5 Myths of becoming a Data Scientist — The Sexiest Job of the 21st Century
We often hear the terms data scientist or machine learning engineer in many job postings. Moreover, industries are transitioning to the field of artificial intelligence, trying to establish their leadership in the industry demanding predictions and outcomes. Though there are similarities between data scientists and machine learning engineers, there are quite a few subtle differences that one must consider when applying for jobs.
When we randomly browse the term data scientist in job search platforms such as Indeed and try to find the average salary of a data scientist, the amount would be a staggering 1,19,690 $ per annum respectively. On top of that, people who have knowledge of the implementation of R and python along with SQL, they become highly sought after in many industries.
Though there has been a lot of demand in the field of data science, there are a few myths that people who are entering the field would have during the course of becoming a data scientist. In this article, I’m going to highlight common myths that people have about becoming a data scientist.
Myth#1 Data Scientists are PhD or Masters holders
Though it might be useful for a data scientist to have a Masters’s or a Ph.D., I would say that it is passion towards the field and various methods and strategies one learns that would help him/her become a data scientist. There are so many machine learning engineers or data scientists who don’t have masters or PhDs for that matter. One has to focus on the most important skills needed in the industry along with business acumen to apply the knowledge so that problems could be solved easily using machine learning. Apart from the machine learning models, one has to learn to use the python programming frameworks that would ensure that they learn the skills needed for a data scientist.
Myth#2 Domain Knowledge is not very important for Data Scientists
During the process of completing a few courses and understanding programming languages needed for data science, one might assume that domain knowledge is not as important as learning to code. With domain knowledge, however, one would be able to give advanced features and important tools to the machine learning models to predict more accurately. To elaborate, machine learning and deep learning models require data that would help them to classify the points into different categories. It is important to give the right features in our data so that the models could use them and make predictions on the training and testing set respectively. This is where domain expertise and knowledge come into play. Since the data that a machine learning engineer or data scientist work with might not contain very useful features, steps must be taken to give important features to the machine learning models for prediction. These features would be created well if there is good domain knowledge for a data scientist. Therefore, having good domain knowledge would ensure that better features are given in data that is fed to machine learning models for prediction.

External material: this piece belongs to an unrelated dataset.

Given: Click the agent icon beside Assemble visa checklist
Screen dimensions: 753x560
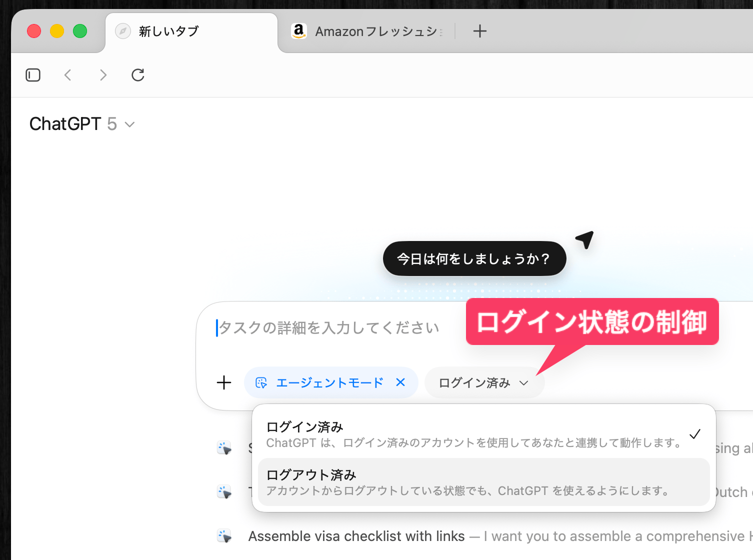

Myth#3 Learning to Code is enough to become a great data scientist
Learning to code using either python or R could be really handy when performing visualizations from data and generating predictions. Furthermore, learning a few useful libraries and applying them using Python or R could be really helpful for machine learning applications. Nonetheless, it is not the only requirement to become a data scientist. One must also learn to think like a problem-solver, knowing the proper application of different tools so that it ensures that they are generating the right predictions. All the data points that we are going to be discussing are laid here and we are going to get a good understanding of them. Therefore, one must also learn to use different machine learning models for predictions.
Myth#4 Giving more data would lead to better accuracy in the models
In order to test the performance of machine learning models, one would have to consider either the accuracy in the case of classification problems or the mean squared error in regression problems. People might sometimes assume that the more data that is given to the machine learning models, the better would their performance be on the test set. But sometimes data that is given to the models might be erroneous and not really useful. Additional data might sometimes have a distribution that is quite different from already existing data that gives good predictions. As a result, this could lead to getting lower levels of accuracy or mean squared error in the case of the performance of the machine learning models.
Myth#5 Data science is only for bigger organizations
Since there is massive data available in the form of images, text, videos, and audio, it would make sense to make use of this data and ensure that proper machine learning mechanisms are followed to ensure that we are getting the best results on the test set. Since data science has often been talked about by Tech Giants such as Google, Microsoft, and Apple, it is common to misinterpret that only those organizations could use data science to scale and augment their business. Nevertheless, there could be many smaller firms and organizations that would take into account the data and get predictions for different use cases respectively. Therefore, it should be taken into account that smaller firms and entities could also use data science and machine learning to get predictions and improve their business outcomes.
All-in-all, these are some of the myths about becoming a data scientist. It is often common for newbies in machine learning and data science to consider these myths and interpret them as real. As a result, this could slow down their progress towards learning new things and experimenting with the latest machine learning algorithms. Hope you found this article helpful. Feel free to share your thoughts and feedback in the comments section. Thanks!